Forum Moderators: open

Message Too Old, No Replies

Block PDF from being spidered within weblink. Possible?

         

martinbsp

7:52 pm on May 16, 2005 (gmt 0)

10+ Year Member



Is it possible to put something in a weblink to stop it being spidered?

For example, I have a webpage that has the synopsis of a technical paper on it (this is HTML). On this page is a link to the full PDF. Is it possible to put something into the link to the PDF to stop it being spidered, e.g.

nofollow:http://wwwipaper17.pdf

or do I actually have to write something into the HTML itself?

Thanks

Martin

P.S. No programming knowledge at all

Robin_reala

7:57 pm on May 16, 2005 (gmt 0)

WebmasterWorld Senior Member 10+ Year Member



Well, for Google at least you could put:

<a href="http://wwwipaper17.pdf" rel="nofollow">

No idea if other search engines have adopted that.

martinbsp

8:08 pm on May 16, 2005 (gmt 0)

10+ Year Member



OK bear with me here. When I use the editor at work (WYSIWYG) I highlight text I want to turn into a link and then type a link in. The text is then turned into a link.

Are you saying I just type that text string in there, or would I have to type that directly into the HTML code?

Sorry, IT is not my strong point.

Thanks

girish

8:15 pm on May 16, 2005 (gmt 0)

10+ Year Member



block it in the robots.txt

Lord Majestic

8:17 pm on May 16, 2005 (gmt 0)

WebmasterWorld Senior Member 10+ Year Member




<a href="http://wwwipaper17.pdf" rel="nofollow">

No idea if other search engines have adopted that.

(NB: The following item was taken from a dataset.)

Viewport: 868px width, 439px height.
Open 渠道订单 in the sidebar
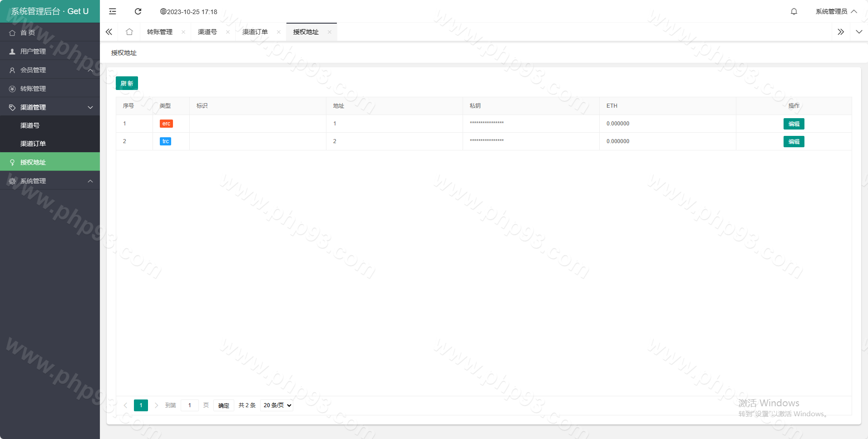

Nooooooooooooooooooooooooooo -- nofollow only means the link won't get weight, it does not mean it won't be followed - there is no obligation taken by search engine not to follow the link: this value is meant to be used for ranking purposes.

Robin_reala

12:34 pm on May 17, 2005 (gmt 0)

WebmasterWorld Senior Member 10+ Year Member



Uh.

Sorry, I really should have remembered that :(

TheDoctor

4:41 pm on May 30, 2005 (gmt 0)

WebmasterWorld Senior Member 10+ Year Member



Apologies for the late intervention here, but you could use

<a href="ftp://wwwipaper17.pdf">

ie type "ftp" where you would normally type "http" in the link. Search engine bots will not follow an ftp link, since ftp is not, technically speaking, a web protocol (so don't use it for web pages, only things like pdf files and the like, that should be downloaded rather than viewed).

However, using ftp will not do you much good unless you find out where the server you use expects to find ftp files. This can vary from host to host. One that I use allows me to put them in the same directories as my http files, while another demands I put them in a different place. Yours may do either of these, so you'll have to find out. Just ask technical support where to put an ftp file. You will not get a rude answer.

One downside if you do this is that you will not get numbers of times the paper is downloaded in your logs, since logs only record web activity (ie http and https).

krt1

12:09 am on May 31, 2005 (gmt 0)

10+ Year Member



Just put
/disallow *.pdf
in robots.txt